BMCR 1991.03.11

The Woman and the Lyre

, The woman and the lyre : women writers in classical Greece and Rome. Carbondale: Southern Illinois University Press, 1989. xii, 199 pages. ISBN 9780809314553. $24.95 (hb).

Judging by most surveys of Greek and Latin literature, virtually no women in antiquity wrote. Granted, an editor could hardly omit Sappho from a collection of Greek lyric poets, and we might occasionally encounter a passing reference to the speech of Hortensia, but the innocent reader would have to conclude that women played no part in the literary arts. In the Face of this silence, Jane McIntosh Snyder gives us The Woman and the Lyre: Women Writers in Classical Greece and Rome. Put quite simply, this is a unique book of enormous utility which every Classicist needs to read. The general reader, however, will find The Woman and the Lyre every bit as useful and illuminating. The usefulness of this volume applies to the classroom as well where it would fit nicely into a syllabus for a course on women in antiquity as easily as into a survey of Greek and Latin literature.

Maintaining a delicate balance between what is appropriate for the specialist and what is appropriate for the general reader, Snyder has accomplished three things. In the first place, she has reclaimed women writers by correcting the impression that women did not produce literature in Greek and Latin. In this sense she follows those feminist scholars working in other languages and with other world literatures who have participated in similar reclamations. She has also challenged us to reconsider our scholarly prejudices and assumptions. Here, too, her work is informed by contemporary feminist discussions of voice and authority in women’s experiences and women’s writing and the critical reception of that writing. Finally, she has provoked the reader to further study.

Snyder examines twenty-one authors from an initial analysis of Sappho to a concluding discussion of Egeria which suggests the transition from classical antiquity to the middle ages. Even without the analysis, this book would be invaluable for the lucid translations which Snyder provides in lieu of the texts in Greek and Latin. When no text has survived, she resorts to translations of references to the writers. In addition to background information and analyses of the passages, Snyder reflects on relevant scholarly opinions of these writers and nicely exposes some of the more regrettable pronouncements, including some of Willamowitz and Kirby Flower Smith.

If the book has any flaws, they are relatively minor and certainly do not undercut the significance of what Snyder has accomplished. This reader would have traded some of the lengthy text of Egeria for something from Eudocia, for example; a fuller discussion of the difference between Classical and Hellenistic visual art as an introduction to the literary art might have been more persuasive; at times one might wish for a more obvious connection between contemporary scholarship on women’s writing and this analysis of ancient writers. I do regret the absence of three references in an otherwise exemplary bibliography: DeJean, Fictions of Sappho (University of Chicago Press, 1989), Kaufman, Discourse of Desire (Praeger, 1980), McConnell-Ginet, et al., Women and Language in Literature and Society (Praeger, 1980). These particular works are not necessarily the best or most convincing, but they belong with Snyder’s references.

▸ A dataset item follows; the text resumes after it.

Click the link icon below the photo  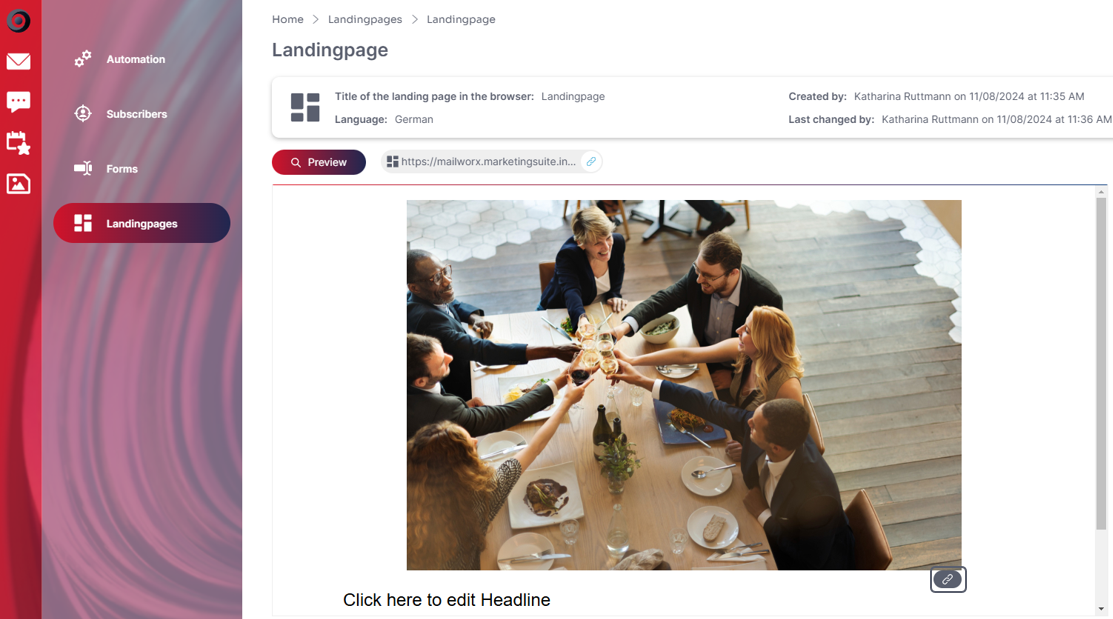tap(948, 579)
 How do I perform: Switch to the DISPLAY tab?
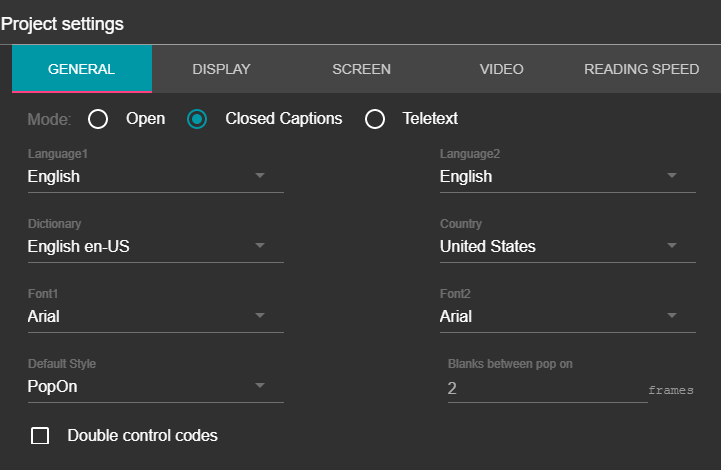(x=221, y=69)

At the same time that The Women and the Lyre helps complete our picture of literary art in Greek and Latin, Snyder provokes the reader to engage in even more focused study of these authors. Above all, she challenges us to explore in greater depth the issues which she raises; what conditions prevailed such that relatively few women found the opportunity or means to write? Why do more Greek women than Roman women write? What other women writers may have existed about whom we have yet to hear anything? Is there any significant difference in how men and women write? How have critics reacted to these women writers? What can we learn about ourselves as scholars, when our interpretations are far more revealing of our own assumptions about the proper roles of women than of our reading of a Greek or Latin text? I find most provocative the implied associations between women writing letters and diaries in classical antiquity with Postclassical women writing the early novels. This is perhaps the most valuable aspect of The Woman and the Lyre, that the reader not only comes to understand better the role women writers played, but discovers continuities with what women would write well after classical antiquity.

Finally, I left this book wishing that someone would follow Snyder’s example and compile in a single volume all the literary remains of these women, in the original languages, full texts as well as fragments. The translations are fine for the general reader, but the specialist needs to see the actual text. Perhaps such a volume would also persuade the creators of literature surveys to include more women writers than simply Sappho and Hortensia. Meanwhile, The Woman and the Lyre belongs next to Duff and Lesky.